Today I'm hosting a post from Leeran Yarhi, one of the developers in my team:

Hi guys,

I’m Leeran Yarhi, a developer in Yossi’s team.

Recently we had a problem while mapping one of our domain entities with Fluent NHibernate. We upgraded our app to use NHibernate 3 in conjunction with Fluent NHibernate 1.2. When we did that, some of our tests failed.

For example, let’s have a look at this entity:

public class User
{
	public virtual int Id { get; set; }
	public virtual string FirstName { get; set; }
	public virtual string LastName { get; set; }
	public virtual string FullName { get; private set; }
}

And it’s mapping:

public class UserMap : ClassMap<User>
{
	public UserMap()
	{
		Id(x => x.Id);
		Map(x => x.FirstName);
		Map(x => x.LastName);
		Map(x => x.FullName).Formula("first_name || ' ' || last_name");
	}
}

As you can see, User has a property named FullName, which is actually a concatenation of FirstName and LastName. Of course I don’t really want to map this property to our Database. This is why I’m defining it a Formula, so that my Users table won’t really have a column for FullName.

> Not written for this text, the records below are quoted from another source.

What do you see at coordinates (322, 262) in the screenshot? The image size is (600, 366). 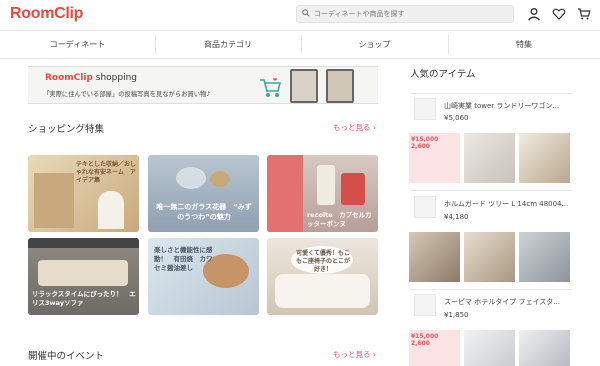 I see `feature-card-label: 可愛くて優秀！もこもこ座椅子のとこが好き！` at bounding box center [322, 262].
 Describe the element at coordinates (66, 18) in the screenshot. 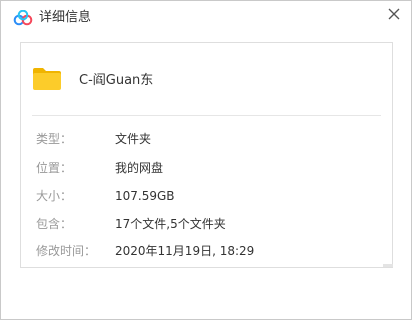

I see `dialog-title: 详细信息` at that location.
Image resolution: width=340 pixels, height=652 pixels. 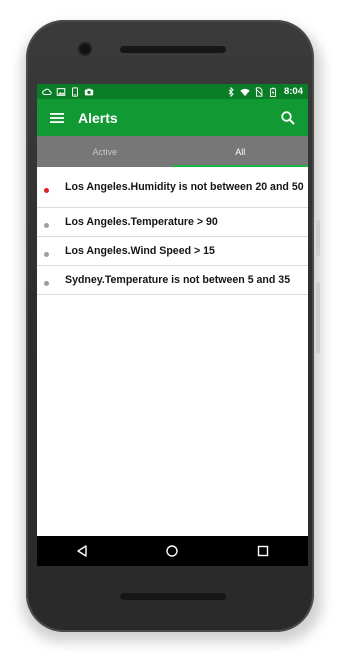 I want to click on earpiece-speaker, so click(x=173, y=50).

All good, but the problem starts when I try to use this PropertyConvention :

public class PropertyUnderscoreConvention : IPropertyConvention
{
	public void Apply(IPropertyInstance instance)
	{
		instance.Column(Inflector.Underscore(instance.Property.Name));
	}
}

NHibernate will throw an exception because it’s trying to give a name to a column that doesn’t exist. The solution for this problem is to somehow define to my convention when it should apply, or in other words – Acceptance Criteria.

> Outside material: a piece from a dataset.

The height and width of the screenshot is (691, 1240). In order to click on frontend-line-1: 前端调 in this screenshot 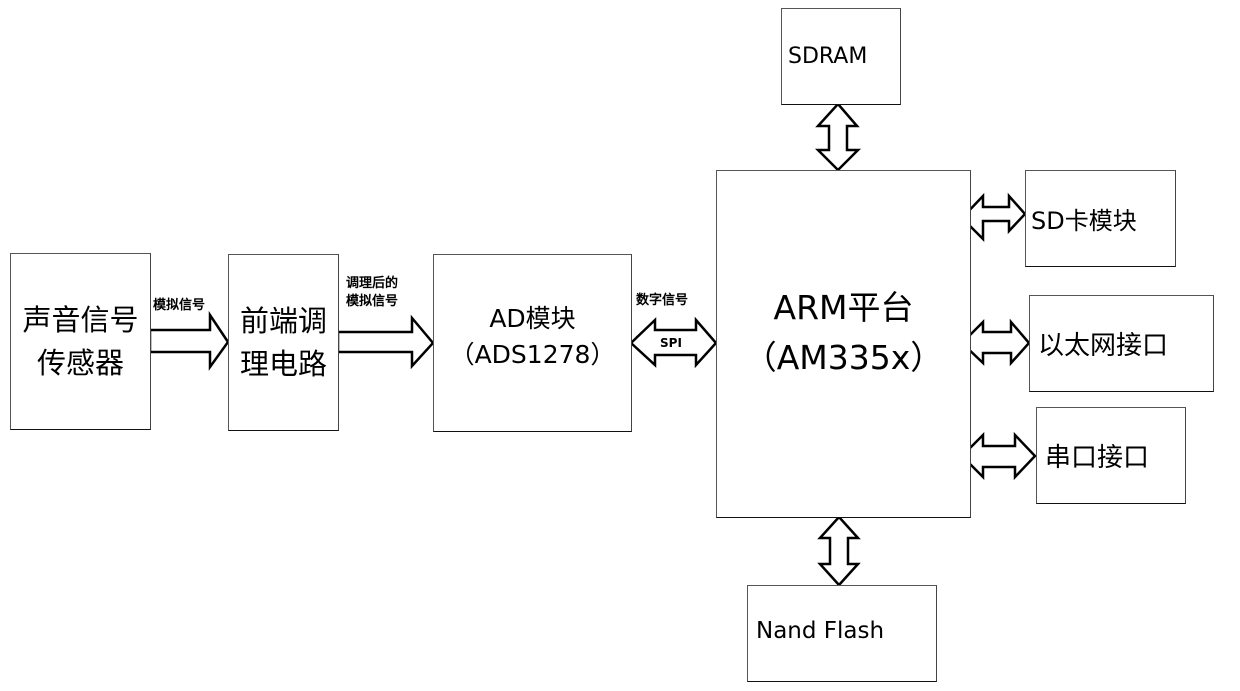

Fluent NHibernate gives us an API for defining the criteria that a mapping must satisfy for a convention to be applied to it. Exactly what I need.

The Convention class will now implement another interface: IAcceptanceCriteria<TInspector>, which contains the method Accept. This method defines the above criteria.

Let’s see some code, this is how my new convention looks like:

public interface IPropertyConventionAcceptance : IConventionAcceptance<IPropertyInspector>
{
}

public class PropertyConvention : IPropertyConvention, IPropertyConventionAcceptance
{
	public void Apply(IPropertyInstance instance)
	{
		instance.Column(Inflector.Underscore(instance.Property.Name));
	}

	public void Accept(IAcceptanceCriteria<IPropertyInspector> criteria)
	{
		criteria.Expect(x => x.Formula == null);
	}
}

Now, my criteria will be applied only on properties that doesn’t have Formula, and all the mapping will work fine.